[TASK INPUTS — start]

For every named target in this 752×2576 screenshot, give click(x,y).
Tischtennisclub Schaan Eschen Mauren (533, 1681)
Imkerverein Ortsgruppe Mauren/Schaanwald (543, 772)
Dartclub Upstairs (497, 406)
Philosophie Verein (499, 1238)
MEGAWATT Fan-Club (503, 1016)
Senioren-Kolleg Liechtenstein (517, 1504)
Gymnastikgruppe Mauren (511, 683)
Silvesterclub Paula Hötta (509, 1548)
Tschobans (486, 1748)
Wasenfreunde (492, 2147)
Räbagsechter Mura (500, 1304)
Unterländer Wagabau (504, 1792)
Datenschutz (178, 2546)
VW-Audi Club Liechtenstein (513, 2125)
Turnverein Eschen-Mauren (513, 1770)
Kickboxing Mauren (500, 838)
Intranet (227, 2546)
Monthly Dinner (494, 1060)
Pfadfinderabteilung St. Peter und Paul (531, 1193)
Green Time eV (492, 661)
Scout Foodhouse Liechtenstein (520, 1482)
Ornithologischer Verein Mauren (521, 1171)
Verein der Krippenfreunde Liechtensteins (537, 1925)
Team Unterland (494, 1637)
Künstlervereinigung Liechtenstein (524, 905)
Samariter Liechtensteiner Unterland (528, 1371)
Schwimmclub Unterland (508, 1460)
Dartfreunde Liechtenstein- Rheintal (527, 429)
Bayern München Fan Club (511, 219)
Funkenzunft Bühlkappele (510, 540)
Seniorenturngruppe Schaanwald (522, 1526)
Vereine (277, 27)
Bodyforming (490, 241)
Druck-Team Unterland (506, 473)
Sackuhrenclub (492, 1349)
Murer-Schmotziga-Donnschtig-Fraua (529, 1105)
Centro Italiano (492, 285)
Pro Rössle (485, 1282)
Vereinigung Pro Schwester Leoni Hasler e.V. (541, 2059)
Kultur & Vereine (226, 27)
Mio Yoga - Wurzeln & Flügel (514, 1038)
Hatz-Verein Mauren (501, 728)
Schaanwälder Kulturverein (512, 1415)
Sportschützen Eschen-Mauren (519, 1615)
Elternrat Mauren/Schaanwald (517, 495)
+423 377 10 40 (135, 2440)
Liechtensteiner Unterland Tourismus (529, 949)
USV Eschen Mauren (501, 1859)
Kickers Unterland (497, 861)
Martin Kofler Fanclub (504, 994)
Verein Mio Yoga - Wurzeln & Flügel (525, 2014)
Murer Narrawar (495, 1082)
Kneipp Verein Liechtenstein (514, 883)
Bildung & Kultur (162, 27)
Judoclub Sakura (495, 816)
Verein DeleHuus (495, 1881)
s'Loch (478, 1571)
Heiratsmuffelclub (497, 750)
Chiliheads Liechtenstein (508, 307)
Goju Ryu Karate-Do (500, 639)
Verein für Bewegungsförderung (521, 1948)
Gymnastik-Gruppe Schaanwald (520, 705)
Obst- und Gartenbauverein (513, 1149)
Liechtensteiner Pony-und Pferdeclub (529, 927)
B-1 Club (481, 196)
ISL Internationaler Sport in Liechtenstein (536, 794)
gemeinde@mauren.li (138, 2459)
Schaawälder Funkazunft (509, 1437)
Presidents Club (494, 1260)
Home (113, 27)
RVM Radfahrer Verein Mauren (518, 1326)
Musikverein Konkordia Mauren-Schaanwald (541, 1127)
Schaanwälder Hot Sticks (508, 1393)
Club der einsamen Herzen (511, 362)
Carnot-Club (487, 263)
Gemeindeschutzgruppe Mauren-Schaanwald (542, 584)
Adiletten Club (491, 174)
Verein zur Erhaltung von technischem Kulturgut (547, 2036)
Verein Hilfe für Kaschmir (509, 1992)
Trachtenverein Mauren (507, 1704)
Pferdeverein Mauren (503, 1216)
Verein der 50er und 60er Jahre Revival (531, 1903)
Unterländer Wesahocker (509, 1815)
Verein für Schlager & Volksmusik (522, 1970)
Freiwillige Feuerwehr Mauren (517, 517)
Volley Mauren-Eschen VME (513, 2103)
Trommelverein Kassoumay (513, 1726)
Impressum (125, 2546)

[TASK INPUTS — finish]
[TASK INPUTS — start]

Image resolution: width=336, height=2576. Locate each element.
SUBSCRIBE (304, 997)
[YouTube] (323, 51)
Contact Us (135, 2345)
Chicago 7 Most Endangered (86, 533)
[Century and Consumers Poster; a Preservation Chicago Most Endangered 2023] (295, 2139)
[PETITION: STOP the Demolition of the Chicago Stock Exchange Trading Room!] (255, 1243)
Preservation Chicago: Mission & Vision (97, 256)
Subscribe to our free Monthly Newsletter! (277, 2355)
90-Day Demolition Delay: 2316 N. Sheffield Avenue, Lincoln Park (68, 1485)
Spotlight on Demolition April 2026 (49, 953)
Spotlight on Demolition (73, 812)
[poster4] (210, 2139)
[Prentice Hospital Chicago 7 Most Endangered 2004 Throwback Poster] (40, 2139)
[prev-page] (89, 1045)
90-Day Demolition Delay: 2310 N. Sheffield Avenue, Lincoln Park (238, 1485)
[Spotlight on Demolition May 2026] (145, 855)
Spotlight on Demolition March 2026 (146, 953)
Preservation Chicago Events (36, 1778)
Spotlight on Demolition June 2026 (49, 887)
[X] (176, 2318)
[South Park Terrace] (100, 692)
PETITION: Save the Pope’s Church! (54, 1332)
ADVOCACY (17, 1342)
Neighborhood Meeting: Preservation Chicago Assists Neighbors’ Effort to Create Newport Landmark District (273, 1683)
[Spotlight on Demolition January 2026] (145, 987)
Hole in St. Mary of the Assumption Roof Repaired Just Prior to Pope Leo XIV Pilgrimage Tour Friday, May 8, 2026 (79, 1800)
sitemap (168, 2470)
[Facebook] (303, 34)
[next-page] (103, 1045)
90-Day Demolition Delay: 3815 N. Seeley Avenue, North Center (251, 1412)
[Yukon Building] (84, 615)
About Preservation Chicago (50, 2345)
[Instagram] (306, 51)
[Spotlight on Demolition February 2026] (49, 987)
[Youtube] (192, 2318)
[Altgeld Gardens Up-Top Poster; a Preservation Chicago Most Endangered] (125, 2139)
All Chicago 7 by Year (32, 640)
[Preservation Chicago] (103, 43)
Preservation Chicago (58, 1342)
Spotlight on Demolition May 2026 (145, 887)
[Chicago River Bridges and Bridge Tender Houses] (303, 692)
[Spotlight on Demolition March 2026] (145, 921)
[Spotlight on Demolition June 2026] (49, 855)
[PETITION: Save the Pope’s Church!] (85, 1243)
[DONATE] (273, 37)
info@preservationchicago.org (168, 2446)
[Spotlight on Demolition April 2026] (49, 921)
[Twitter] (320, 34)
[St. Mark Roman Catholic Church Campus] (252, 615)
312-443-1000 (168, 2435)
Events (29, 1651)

[TASK INPUTS — finish]
[TASK INPUTS — start]

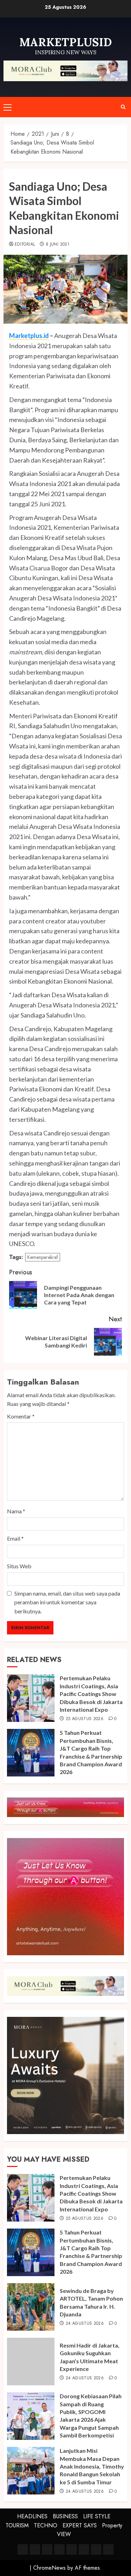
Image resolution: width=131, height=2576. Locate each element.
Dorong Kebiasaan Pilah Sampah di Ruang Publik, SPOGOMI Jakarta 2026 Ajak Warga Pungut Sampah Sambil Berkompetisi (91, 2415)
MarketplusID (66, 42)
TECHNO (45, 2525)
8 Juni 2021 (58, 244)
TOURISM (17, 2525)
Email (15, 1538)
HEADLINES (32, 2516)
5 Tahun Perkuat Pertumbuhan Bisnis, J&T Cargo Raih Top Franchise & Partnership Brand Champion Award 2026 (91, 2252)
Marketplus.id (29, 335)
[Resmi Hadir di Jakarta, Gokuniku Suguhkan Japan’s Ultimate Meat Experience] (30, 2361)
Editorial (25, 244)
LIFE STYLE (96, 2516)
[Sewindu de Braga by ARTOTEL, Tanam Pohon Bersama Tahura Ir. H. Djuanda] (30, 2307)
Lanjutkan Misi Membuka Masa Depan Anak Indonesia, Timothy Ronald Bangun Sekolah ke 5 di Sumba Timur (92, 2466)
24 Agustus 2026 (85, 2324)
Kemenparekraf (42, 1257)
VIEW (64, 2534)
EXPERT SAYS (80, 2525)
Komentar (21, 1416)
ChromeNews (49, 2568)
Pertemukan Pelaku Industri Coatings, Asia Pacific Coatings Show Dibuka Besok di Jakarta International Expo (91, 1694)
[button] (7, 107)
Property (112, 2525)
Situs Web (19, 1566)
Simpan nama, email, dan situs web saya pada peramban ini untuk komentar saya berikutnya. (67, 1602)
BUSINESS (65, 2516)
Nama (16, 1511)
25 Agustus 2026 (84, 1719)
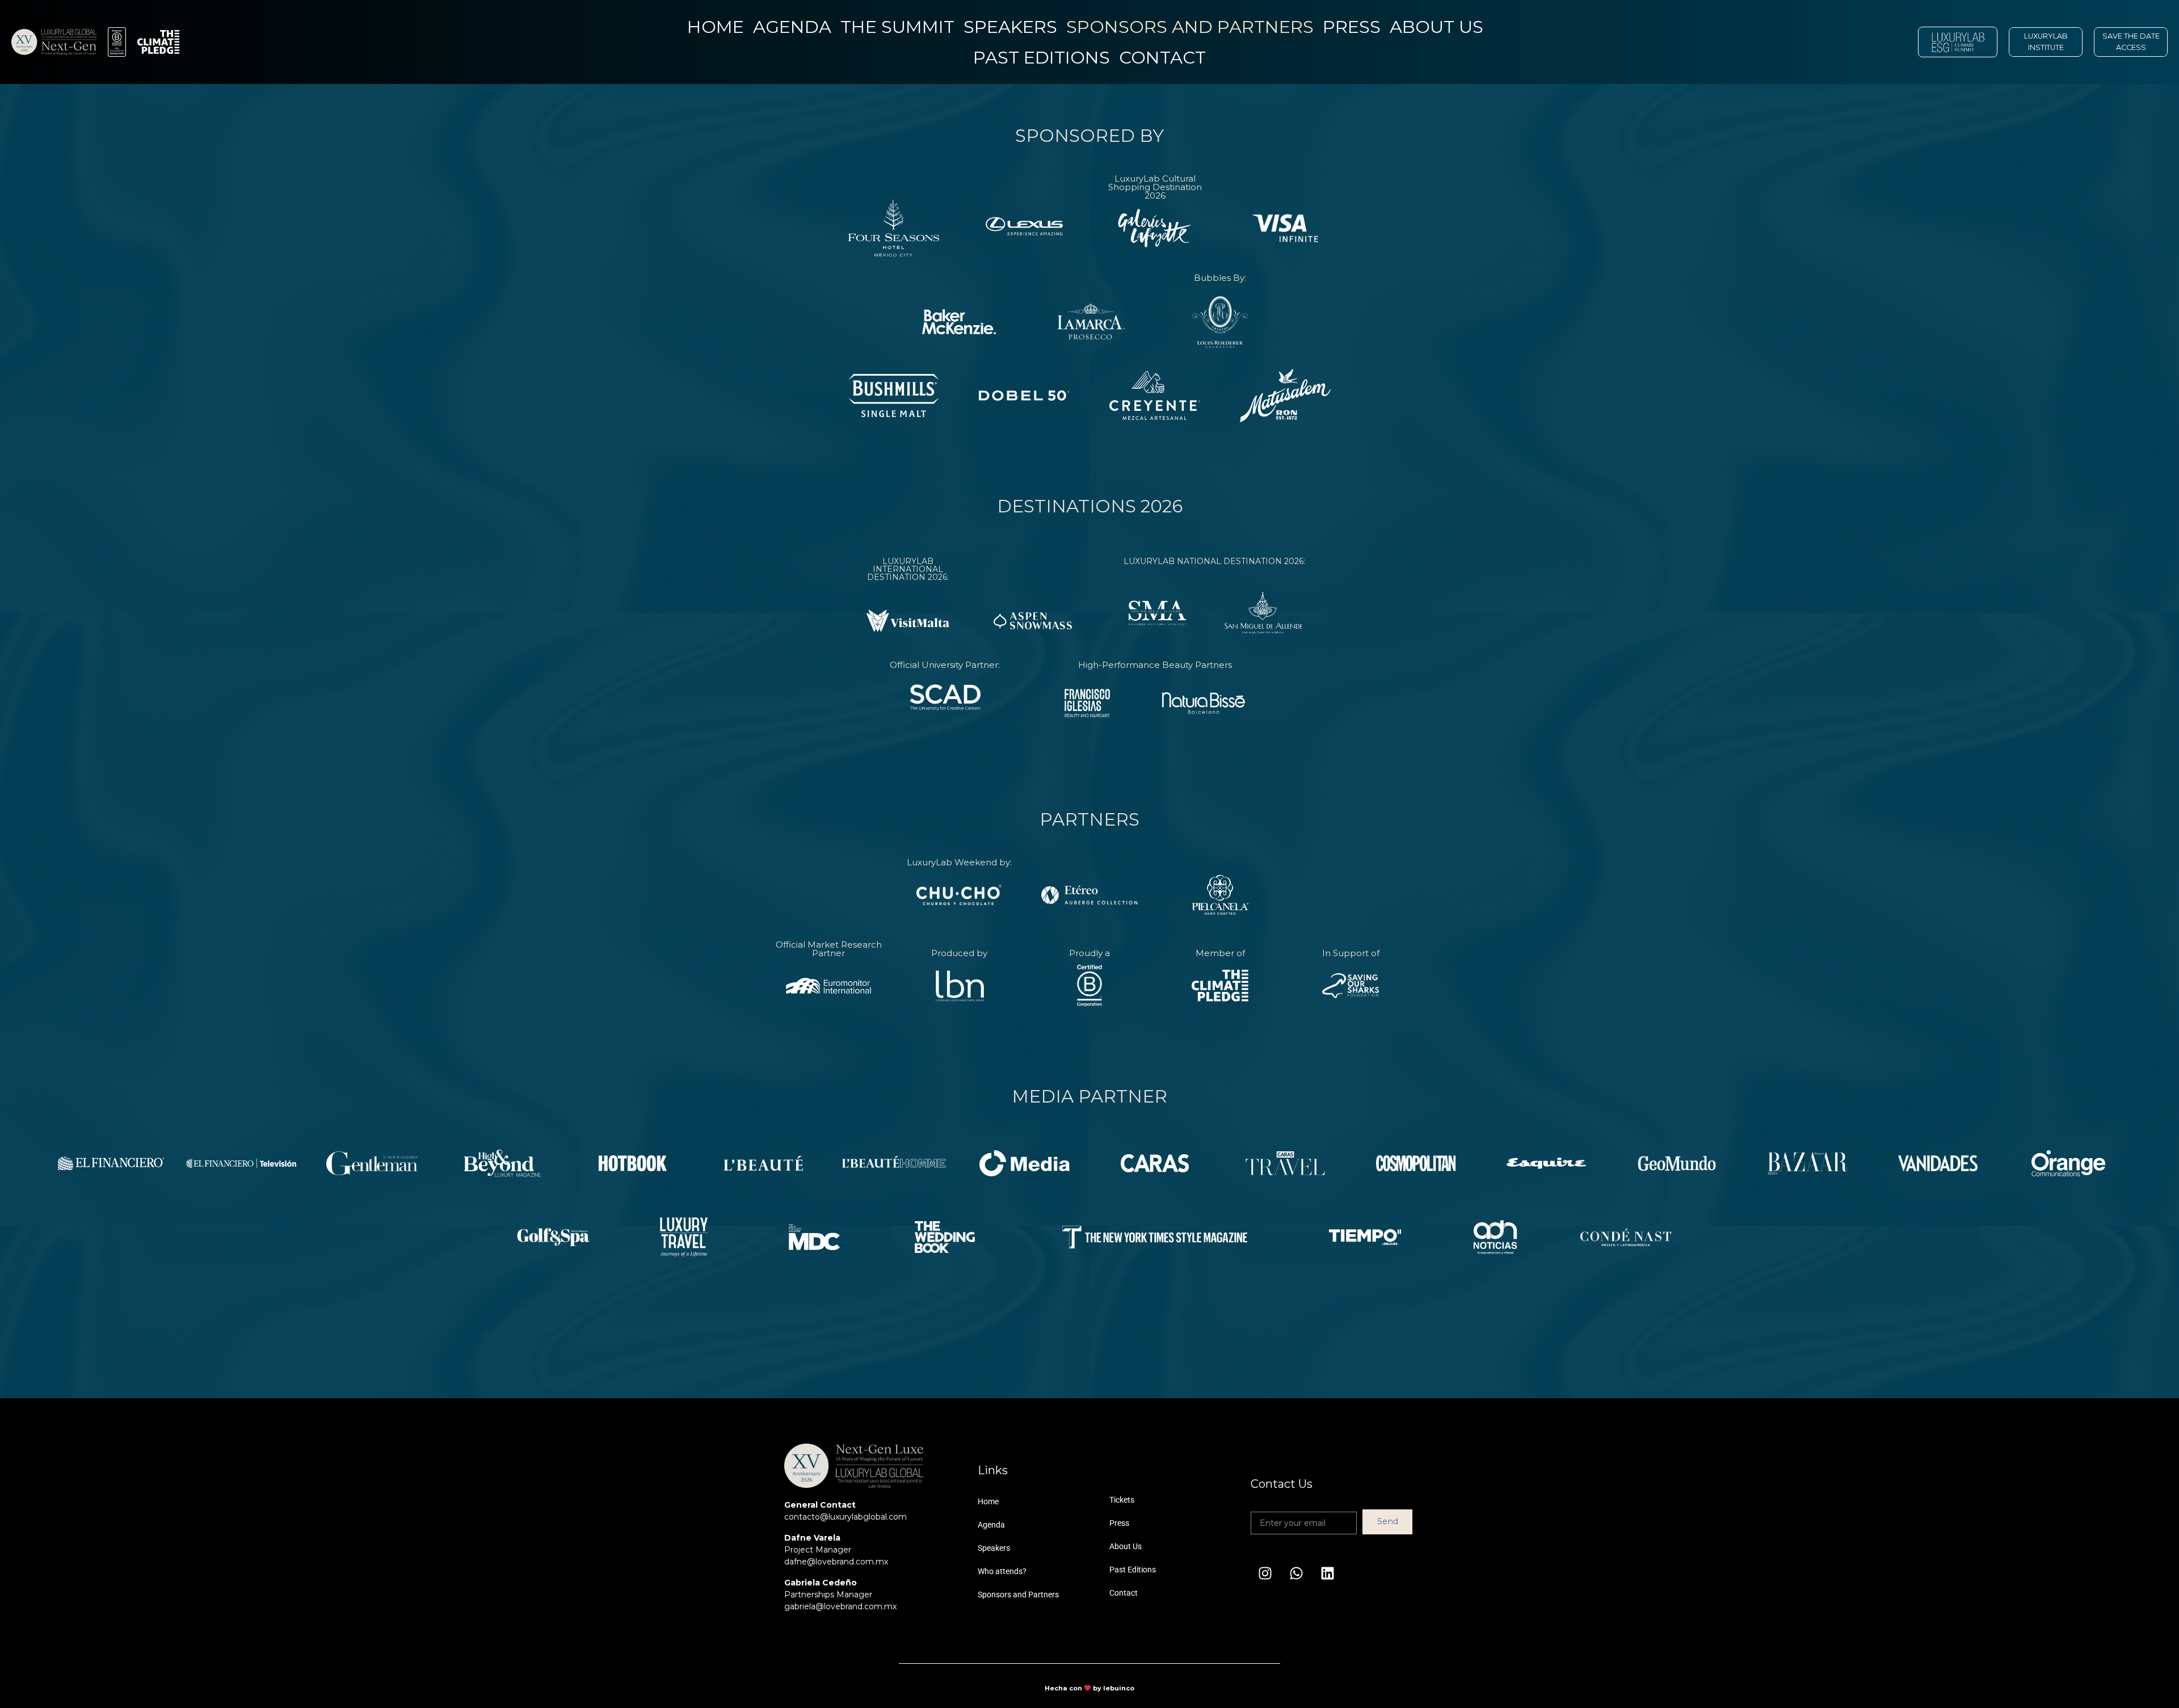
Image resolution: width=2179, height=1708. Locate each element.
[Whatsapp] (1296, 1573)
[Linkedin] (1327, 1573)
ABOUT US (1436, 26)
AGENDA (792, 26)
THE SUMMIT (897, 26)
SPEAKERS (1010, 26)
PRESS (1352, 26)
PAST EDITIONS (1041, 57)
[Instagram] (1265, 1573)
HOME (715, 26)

[TASK INPUTS — finish]

Would you copy, unchanged, the stretch of the records above that begins at the line containing "ISL Internationaler Sport" and ends at the line containing "Unterländer Wesahocker (509, 1815)", and only that?

* _TASK ANSWER_:
ISL Internationaler Sport in Liechtenstein (536, 794)
gemeinde@mauren.li (138, 2459)
Schaawälder Funkazunft (509, 1437)
Presidents Club (494, 1260)
Home (113, 27)
RVM Radfahrer Verein Mauren (518, 1326)
Musikverein Konkordia Mauren-Schaanwald (541, 1127)
Schaanwälder Hot Sticks (508, 1393)
Club der einsamen Herzen (511, 362)
Carnot-Club (487, 263)
Gemeindeschutzgruppe Mauren-Schaanwald (542, 584)
Adiletten Club (491, 174)
Verein zur Erhaltung von technischem Kulturgut (547, 2036)
Verein Hilfe für Kaschmir (509, 1992)
Trachtenverein Mauren (507, 1704)
Pferdeverein Mauren (503, 1216)
Verein der 50er und 60er Jahre Revival (531, 1903)
Unterländer Wesahocker (509, 1815)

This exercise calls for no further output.